コラム
ビッグモーター事件から“無法な人事処遇”を検証してみた:「お前はクビだ!」はアリか(4/5 ページ)
数々の違法が疑われ、その企業体質に厳しい目が向けられているビッグモーター。人事的な視点で検証すべきではないかと思い、書いてみた。
・「管理職なので残業代はつかない」?
よく「自分は管理職なので残業代もつかず、部下社員の分まで作業をしている」という話を聞きます。一見正しいようですが、正確には違います。真の管理職であれば、その通り、残業手当などの対象外ですが、これは経営管理者としての「真の管理職である」ことが必須要件です。単に呼称が課長だの部長だの工場長だから管理職ではありません。

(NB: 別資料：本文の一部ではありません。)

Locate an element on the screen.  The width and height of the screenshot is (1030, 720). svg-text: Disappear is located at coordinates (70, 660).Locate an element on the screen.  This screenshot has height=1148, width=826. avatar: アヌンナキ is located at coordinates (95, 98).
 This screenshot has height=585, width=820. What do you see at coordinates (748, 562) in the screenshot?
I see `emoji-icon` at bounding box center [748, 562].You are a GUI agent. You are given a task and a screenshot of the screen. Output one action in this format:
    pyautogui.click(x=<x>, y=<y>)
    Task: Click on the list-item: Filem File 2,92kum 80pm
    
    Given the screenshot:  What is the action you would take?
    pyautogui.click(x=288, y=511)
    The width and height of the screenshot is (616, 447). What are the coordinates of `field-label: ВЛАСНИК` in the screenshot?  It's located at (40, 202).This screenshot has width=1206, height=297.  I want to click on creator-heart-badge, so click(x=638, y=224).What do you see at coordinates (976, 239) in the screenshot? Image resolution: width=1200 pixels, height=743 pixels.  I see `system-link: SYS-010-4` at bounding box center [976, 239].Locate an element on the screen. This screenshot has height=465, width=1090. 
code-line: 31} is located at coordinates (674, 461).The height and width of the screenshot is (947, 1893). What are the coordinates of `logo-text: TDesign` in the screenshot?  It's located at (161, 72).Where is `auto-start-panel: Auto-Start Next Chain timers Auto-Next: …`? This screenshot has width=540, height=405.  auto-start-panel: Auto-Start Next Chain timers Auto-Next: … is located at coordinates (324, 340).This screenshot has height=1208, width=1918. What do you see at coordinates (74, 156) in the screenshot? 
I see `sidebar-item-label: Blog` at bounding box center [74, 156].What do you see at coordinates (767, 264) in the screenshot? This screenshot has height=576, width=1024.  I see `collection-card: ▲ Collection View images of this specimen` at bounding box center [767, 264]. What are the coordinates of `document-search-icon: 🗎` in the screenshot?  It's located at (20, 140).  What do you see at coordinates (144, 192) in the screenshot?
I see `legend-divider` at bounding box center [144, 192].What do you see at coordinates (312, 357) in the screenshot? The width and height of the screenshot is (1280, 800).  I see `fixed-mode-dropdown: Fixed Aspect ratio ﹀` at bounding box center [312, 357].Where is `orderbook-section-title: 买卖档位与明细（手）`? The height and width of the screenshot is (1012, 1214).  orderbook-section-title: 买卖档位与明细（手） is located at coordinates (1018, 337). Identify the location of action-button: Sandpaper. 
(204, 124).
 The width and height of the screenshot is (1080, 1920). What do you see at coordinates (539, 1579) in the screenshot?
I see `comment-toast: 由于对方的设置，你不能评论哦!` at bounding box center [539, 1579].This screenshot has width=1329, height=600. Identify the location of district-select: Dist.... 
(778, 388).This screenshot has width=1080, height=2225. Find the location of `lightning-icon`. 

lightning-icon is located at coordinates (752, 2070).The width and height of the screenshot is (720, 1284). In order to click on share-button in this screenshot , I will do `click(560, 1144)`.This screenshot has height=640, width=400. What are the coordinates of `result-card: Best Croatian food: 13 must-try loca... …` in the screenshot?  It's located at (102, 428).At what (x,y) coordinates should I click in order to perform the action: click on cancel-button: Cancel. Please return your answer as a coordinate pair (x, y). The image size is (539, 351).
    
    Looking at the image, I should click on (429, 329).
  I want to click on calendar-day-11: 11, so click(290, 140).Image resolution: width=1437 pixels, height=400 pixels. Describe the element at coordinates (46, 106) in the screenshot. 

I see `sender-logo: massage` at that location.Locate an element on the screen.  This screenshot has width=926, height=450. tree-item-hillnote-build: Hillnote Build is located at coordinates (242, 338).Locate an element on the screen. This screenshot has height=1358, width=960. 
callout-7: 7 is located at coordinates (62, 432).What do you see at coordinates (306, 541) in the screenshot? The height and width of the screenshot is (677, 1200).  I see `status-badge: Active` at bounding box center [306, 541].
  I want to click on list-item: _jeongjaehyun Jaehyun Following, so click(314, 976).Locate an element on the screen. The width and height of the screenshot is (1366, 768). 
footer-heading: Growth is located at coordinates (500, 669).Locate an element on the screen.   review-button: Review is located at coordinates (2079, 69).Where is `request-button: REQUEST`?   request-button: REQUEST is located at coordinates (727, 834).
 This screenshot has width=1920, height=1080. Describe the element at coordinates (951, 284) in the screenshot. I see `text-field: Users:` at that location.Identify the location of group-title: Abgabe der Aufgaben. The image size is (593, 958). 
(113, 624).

労働基準法の「管理監督者」こそが真の管理職です。それを満たすには「企業全体の経営への高い関与」「出退勤時間拘束からの除外」「管理監督者にふさわしい処遇(給与条件等)」などが必要です。イメージとしては取締役などきわめて高位の役職者であって、規模にもよりますが店長クラスでそこまでの経営関与がある例は少ないように思います。
また暴力は論外で直ちに警察案件。暴言も内容によっては傷害や名誉毀損など刑法犯の可能性があります。
仮に就業規則で上司のさじ加減で人事評価が決まることが明文化されていたとしても、その就業規則が法律に反するものであれば無効。まして就業規則にもない、単なる経営者への忖度などであれば、合理性証明はまず無理です。